• [TO DO]:
Only the lines from the one containing "Task: Select the No Machine ghost icon" to the end of the material are to be copied, exactly and in full; images stay out.
-- DATA TO EXAMINE follows --
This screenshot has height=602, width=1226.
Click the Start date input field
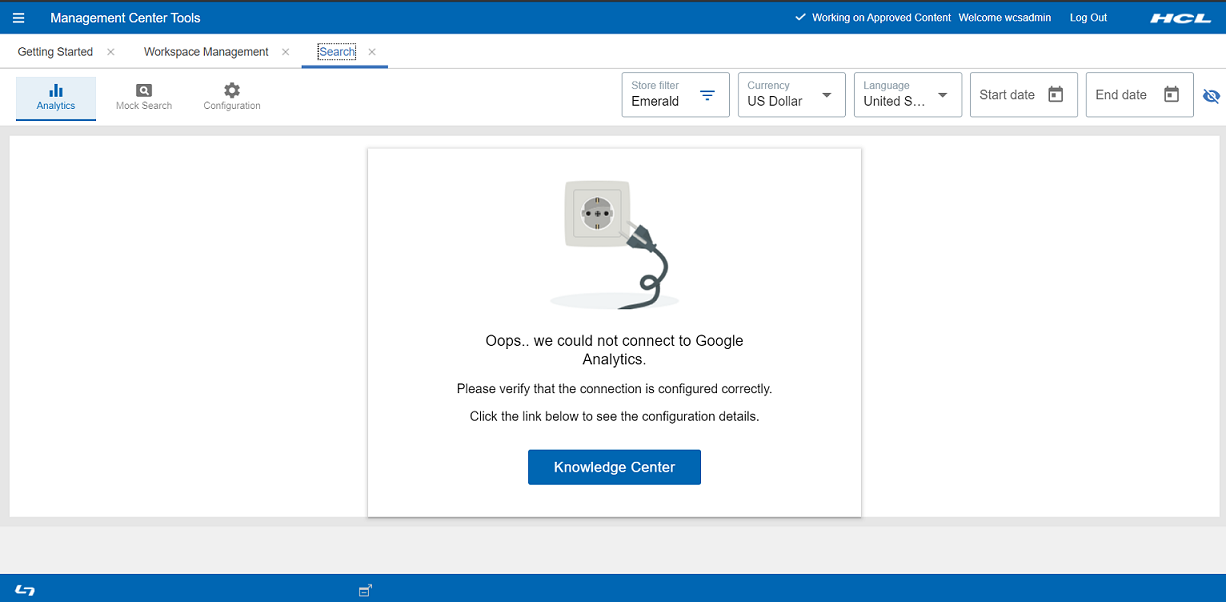click(x=1007, y=95)
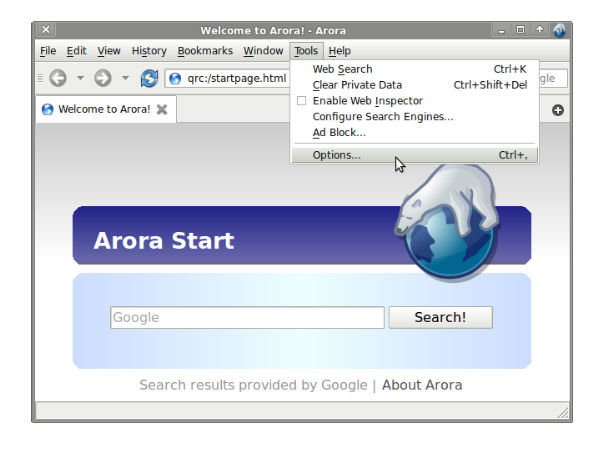Expand the Forward button history dropdown arrow
This screenshot has width=600, height=450.
tap(125, 78)

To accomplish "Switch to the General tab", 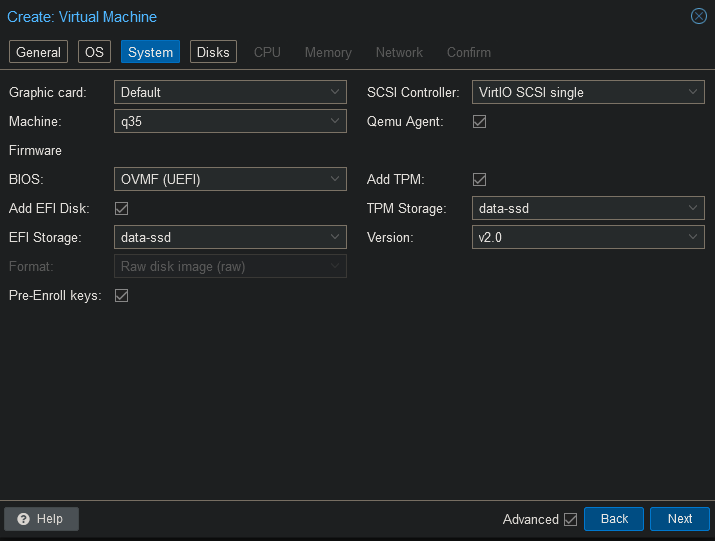I will [x=38, y=52].
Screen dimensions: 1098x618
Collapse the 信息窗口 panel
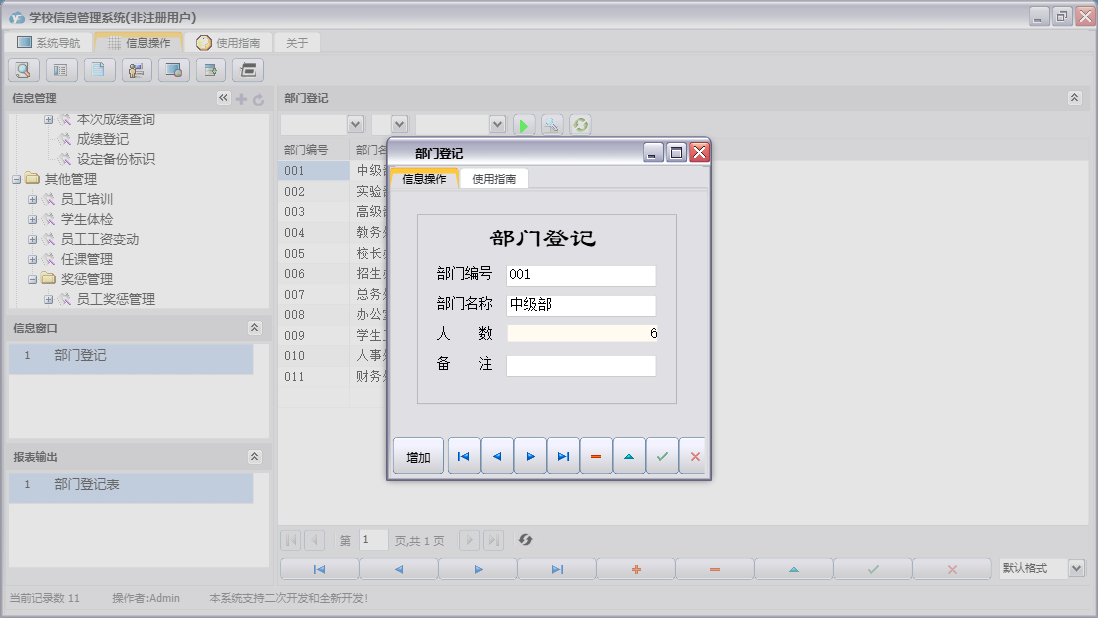(254, 328)
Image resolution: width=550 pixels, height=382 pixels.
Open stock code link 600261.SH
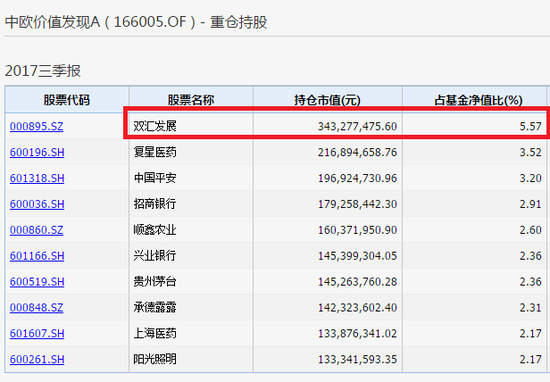[x=37, y=359]
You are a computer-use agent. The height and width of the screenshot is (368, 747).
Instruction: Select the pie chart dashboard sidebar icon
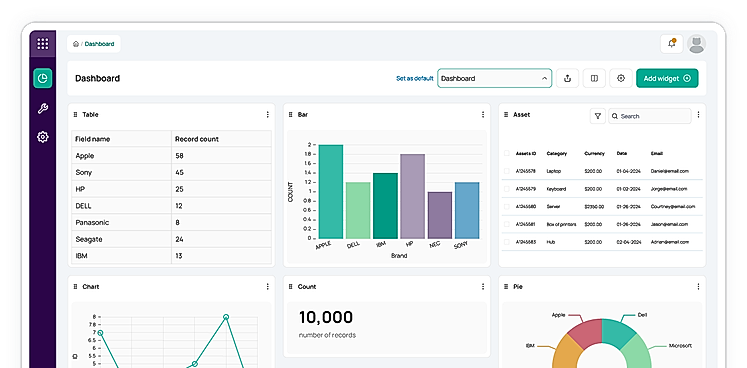point(42,78)
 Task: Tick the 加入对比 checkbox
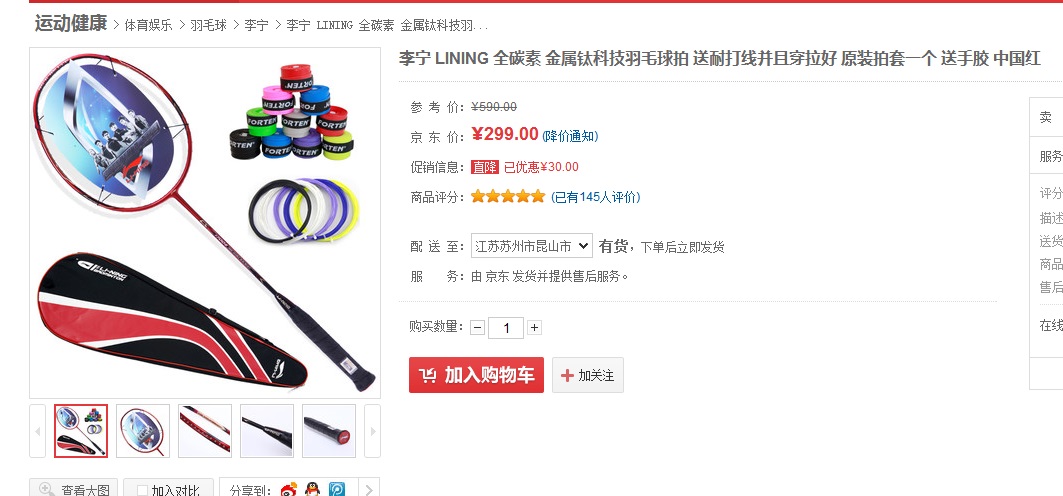(x=142, y=491)
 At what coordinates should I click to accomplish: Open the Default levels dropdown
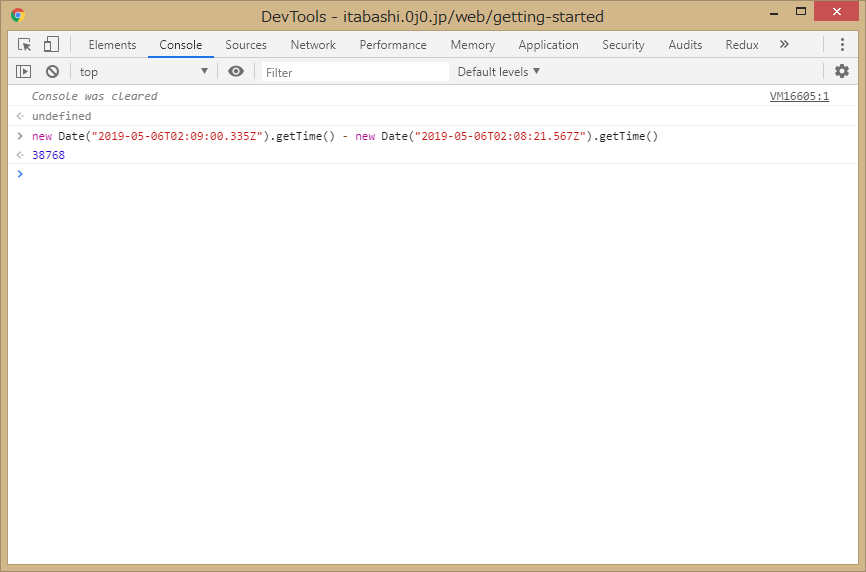[x=498, y=71]
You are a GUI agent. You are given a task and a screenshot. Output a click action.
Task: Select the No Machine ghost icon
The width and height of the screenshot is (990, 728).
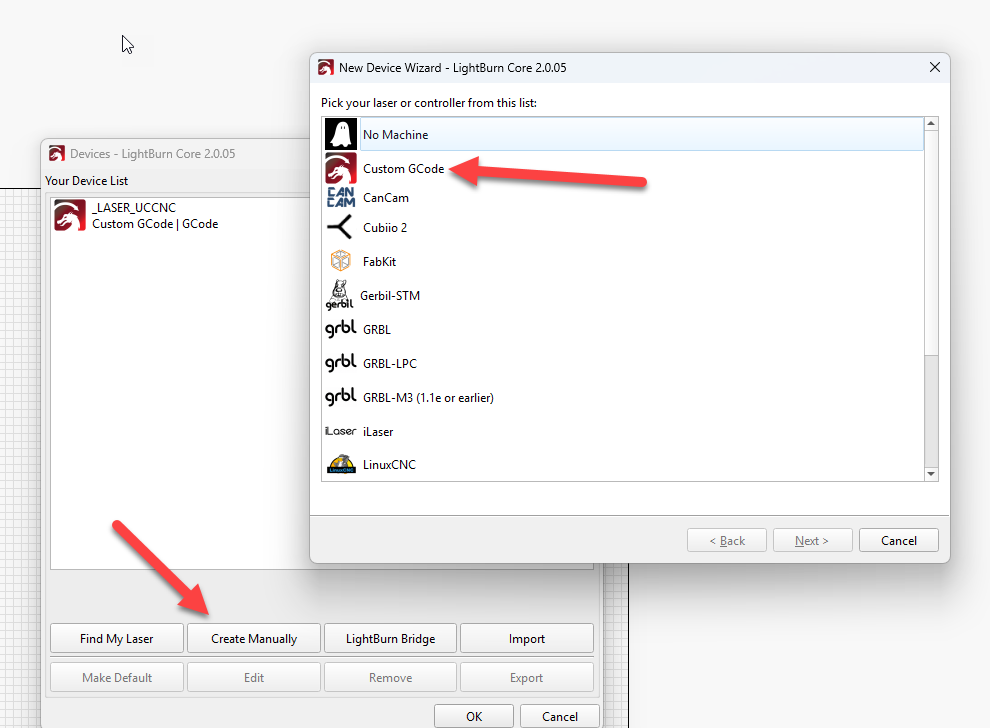[x=340, y=134]
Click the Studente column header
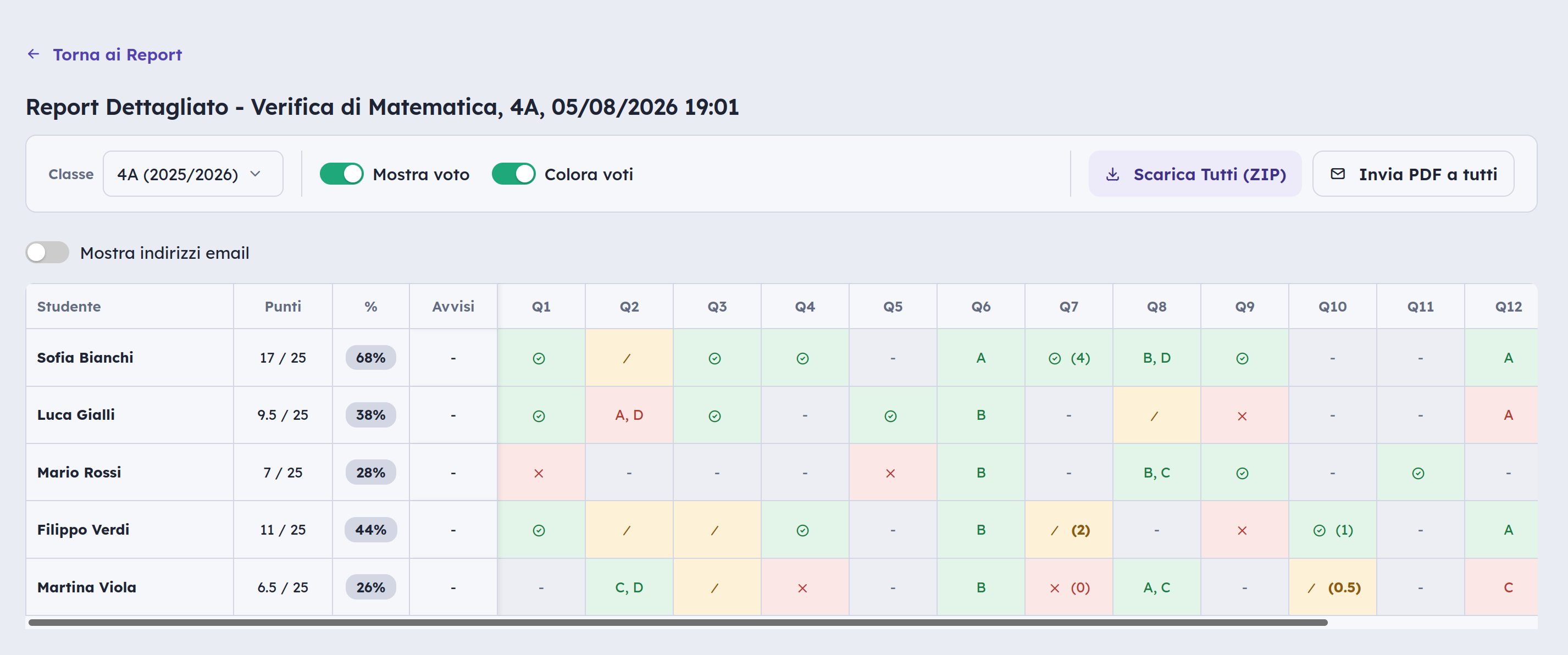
-- DATA TO EXAMINE concluded --
• [WRITTEN SOLUTION]:
Task: Select the No Machine ghost icon
The width and height of the screenshot is (990, 728).
[x=340, y=134]
Click the Studente column header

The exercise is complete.